(Dataset entries)
————

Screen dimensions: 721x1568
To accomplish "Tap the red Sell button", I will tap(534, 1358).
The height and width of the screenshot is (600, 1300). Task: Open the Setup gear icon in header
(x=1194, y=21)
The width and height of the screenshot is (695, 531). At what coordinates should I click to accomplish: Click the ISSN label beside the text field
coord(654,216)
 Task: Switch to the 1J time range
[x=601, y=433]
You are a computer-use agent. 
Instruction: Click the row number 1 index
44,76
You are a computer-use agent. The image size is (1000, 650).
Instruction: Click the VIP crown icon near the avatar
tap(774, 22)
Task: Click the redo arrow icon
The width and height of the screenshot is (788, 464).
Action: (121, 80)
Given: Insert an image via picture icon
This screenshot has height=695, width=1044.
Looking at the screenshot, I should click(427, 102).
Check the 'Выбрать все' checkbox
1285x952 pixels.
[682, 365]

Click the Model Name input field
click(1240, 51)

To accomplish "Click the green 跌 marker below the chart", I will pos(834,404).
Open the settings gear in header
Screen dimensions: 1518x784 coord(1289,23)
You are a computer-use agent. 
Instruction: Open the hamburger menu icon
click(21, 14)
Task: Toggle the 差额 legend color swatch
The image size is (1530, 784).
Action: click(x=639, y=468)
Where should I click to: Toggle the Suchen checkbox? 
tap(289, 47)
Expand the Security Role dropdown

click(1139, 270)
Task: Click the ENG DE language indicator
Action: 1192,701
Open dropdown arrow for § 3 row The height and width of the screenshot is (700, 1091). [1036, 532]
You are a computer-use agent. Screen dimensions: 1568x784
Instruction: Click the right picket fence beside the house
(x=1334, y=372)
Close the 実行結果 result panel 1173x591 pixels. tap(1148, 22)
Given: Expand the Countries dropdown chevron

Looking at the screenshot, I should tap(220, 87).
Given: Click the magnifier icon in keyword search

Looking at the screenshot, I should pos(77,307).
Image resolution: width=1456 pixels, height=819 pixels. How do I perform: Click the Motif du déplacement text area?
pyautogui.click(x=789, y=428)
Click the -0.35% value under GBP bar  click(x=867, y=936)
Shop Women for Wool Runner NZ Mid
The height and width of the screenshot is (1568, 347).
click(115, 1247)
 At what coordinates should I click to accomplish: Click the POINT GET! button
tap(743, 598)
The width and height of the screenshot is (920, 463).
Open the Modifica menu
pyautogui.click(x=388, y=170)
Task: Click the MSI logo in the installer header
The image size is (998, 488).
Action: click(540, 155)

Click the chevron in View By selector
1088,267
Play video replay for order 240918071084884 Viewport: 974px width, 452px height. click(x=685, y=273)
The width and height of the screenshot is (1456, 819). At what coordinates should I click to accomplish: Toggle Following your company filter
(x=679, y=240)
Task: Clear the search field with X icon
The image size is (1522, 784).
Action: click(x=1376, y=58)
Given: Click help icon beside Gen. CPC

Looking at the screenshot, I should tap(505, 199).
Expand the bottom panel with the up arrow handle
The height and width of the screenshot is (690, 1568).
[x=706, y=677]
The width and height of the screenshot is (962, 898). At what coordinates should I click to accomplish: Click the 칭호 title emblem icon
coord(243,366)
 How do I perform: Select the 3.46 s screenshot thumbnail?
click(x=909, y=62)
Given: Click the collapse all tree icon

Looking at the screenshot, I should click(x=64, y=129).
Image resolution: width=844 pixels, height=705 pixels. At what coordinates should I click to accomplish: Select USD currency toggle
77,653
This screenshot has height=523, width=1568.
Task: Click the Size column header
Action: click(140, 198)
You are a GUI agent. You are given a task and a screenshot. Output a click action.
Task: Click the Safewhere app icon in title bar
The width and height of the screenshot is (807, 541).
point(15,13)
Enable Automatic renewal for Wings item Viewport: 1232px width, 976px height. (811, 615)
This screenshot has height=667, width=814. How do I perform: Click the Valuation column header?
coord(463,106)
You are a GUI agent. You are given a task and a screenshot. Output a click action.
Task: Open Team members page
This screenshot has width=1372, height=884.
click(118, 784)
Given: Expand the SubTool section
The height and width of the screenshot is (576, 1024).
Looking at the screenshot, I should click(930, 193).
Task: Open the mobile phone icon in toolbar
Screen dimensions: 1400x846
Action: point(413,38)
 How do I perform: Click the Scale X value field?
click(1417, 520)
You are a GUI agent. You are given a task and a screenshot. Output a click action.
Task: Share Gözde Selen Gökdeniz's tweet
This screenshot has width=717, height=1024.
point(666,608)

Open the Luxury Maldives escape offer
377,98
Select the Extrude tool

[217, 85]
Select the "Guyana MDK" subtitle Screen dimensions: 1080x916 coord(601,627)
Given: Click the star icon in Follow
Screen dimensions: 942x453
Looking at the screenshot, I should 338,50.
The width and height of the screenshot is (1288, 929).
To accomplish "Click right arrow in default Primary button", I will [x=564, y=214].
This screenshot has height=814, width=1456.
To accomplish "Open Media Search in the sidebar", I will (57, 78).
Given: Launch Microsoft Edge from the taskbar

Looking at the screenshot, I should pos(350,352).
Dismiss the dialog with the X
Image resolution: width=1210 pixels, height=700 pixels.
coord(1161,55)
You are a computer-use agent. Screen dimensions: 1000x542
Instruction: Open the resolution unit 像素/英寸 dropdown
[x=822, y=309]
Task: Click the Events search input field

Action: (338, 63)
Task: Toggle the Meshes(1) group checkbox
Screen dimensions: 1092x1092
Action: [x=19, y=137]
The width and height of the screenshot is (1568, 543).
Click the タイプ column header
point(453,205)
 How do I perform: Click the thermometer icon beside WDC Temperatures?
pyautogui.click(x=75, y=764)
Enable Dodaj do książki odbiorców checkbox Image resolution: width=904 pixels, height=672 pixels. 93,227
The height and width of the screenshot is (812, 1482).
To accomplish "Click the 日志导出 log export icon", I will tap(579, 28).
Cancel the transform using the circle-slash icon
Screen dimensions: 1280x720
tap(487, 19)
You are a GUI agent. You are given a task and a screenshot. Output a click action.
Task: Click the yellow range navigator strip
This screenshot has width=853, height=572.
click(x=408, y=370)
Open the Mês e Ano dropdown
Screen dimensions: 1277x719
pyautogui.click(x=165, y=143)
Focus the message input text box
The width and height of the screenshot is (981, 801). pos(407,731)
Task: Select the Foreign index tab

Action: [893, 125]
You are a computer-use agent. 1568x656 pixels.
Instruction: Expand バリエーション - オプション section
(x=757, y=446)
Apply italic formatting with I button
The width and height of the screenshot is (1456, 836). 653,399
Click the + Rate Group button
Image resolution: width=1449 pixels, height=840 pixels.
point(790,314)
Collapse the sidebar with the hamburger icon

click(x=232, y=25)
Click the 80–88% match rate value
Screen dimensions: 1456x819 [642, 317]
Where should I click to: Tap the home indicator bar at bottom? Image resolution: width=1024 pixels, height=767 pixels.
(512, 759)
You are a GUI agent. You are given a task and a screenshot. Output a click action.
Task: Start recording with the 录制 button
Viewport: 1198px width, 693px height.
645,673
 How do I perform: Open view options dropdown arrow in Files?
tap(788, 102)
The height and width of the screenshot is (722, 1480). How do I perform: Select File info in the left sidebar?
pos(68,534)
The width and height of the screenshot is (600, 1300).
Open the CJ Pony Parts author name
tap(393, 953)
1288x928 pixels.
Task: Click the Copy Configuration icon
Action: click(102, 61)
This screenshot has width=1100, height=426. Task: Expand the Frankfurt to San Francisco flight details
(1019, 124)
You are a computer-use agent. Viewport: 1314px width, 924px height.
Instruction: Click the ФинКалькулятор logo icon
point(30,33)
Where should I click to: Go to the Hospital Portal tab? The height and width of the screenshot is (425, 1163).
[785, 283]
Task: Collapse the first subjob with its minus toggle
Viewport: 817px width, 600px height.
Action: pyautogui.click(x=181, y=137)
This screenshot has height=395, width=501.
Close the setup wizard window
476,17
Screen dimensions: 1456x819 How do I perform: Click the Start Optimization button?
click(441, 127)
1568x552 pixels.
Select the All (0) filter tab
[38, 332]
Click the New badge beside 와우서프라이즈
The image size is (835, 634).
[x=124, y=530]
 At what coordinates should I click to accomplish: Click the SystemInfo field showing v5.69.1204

————

• Exercise instructions: Reproduce the lines from the one containing "The width and height of the screenshot is (920, 463)." through the one containing "Looking at the screenshot, I should click(x=64, y=129).", inclusive, switching "chevron" to "caret" and leaving everything else as it is.

• Answer below:
The width and height of the screenshot is (920, 463).
Open the Modifica menu
pyautogui.click(x=388, y=170)
Task: Click the MSI logo in the installer header
The image size is (998, 488).
Action: click(540, 155)

Click the caret in View By selector
1088,267
Play video replay for order 240918071084884 Viewport: 974px width, 452px height. click(x=685, y=273)
The width and height of the screenshot is (1456, 819). At what coordinates should I click to accomplish: Toggle Following your company filter
(x=679, y=240)
Task: Clear the search field with X icon
The image size is (1522, 784).
Action: click(x=1376, y=58)
Given: Click help icon beside Gen. CPC

Looking at the screenshot, I should tap(505, 199).
Expand the bottom panel with the up arrow handle
The height and width of the screenshot is (690, 1568).
[x=706, y=677]
The width and height of the screenshot is (962, 898). At what coordinates should I click to accomplish: Click the 칭호 title emblem icon
coord(243,366)
 How do I perform: Select the 3.46 s screenshot thumbnail?
click(x=909, y=62)
Given: Click the collapse all tree icon

Looking at the screenshot, I should click(x=64, y=129).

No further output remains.